Geum bulgaricum is a species of flowering plant of the genus Geum (avens) in the family Rosaceae. A perennial herbaceous plant, it has small, bell-like yellow flowers, and is native to a few mountains on the Balkan Peninsula.

It is found throughout the range of the Accursed Mountains that span the borders between Albania, Montenegro and Kosovo, in the mountain of Kunora e Lurës in eastern Albania, on Sinjajevina and Žijovo/Kučke Planine in Montenegro, the mountains of Prenj, Čvrsnica and Čabulja in southern Bosnia and Herzegovina, and in Bulgaria's Rila mountain.

It grows in the alpine and subalpine zones (typically at elevations between 1800 and 2600 m, but it can go as low as 1200 m in the Accursed Mountains and up to 2700 m in Rila). Its habitat ranges across mountain meadows, rocky slopes, and scree fields, and it can also be encountered among krummholz pine vegetation.
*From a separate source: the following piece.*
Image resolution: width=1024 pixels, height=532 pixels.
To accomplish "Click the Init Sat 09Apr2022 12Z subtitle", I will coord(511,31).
It is associated with silicate rocks in Rila, and with carbonates in the western part of the range.

The bell-like flowers are nodding (rather than erect), similarly to Geum rivale, from which it is distinguished by the colour of the petals (pale yellow rather than yellow to purple), the colour of the sepals (pale greenish yellow rather than maroon), the size of the petals (more likely to be a little bit longer than the sepals), and the structure of the fruit style (simple rather than jointed).

Classified as "least concern" by the IUCN in 2011, it is mentioned in the red book of Albania (2007), included in the red list of Bosnia and Herzegovina, and has protected status in Bulgaria, Montenegro and Serbia.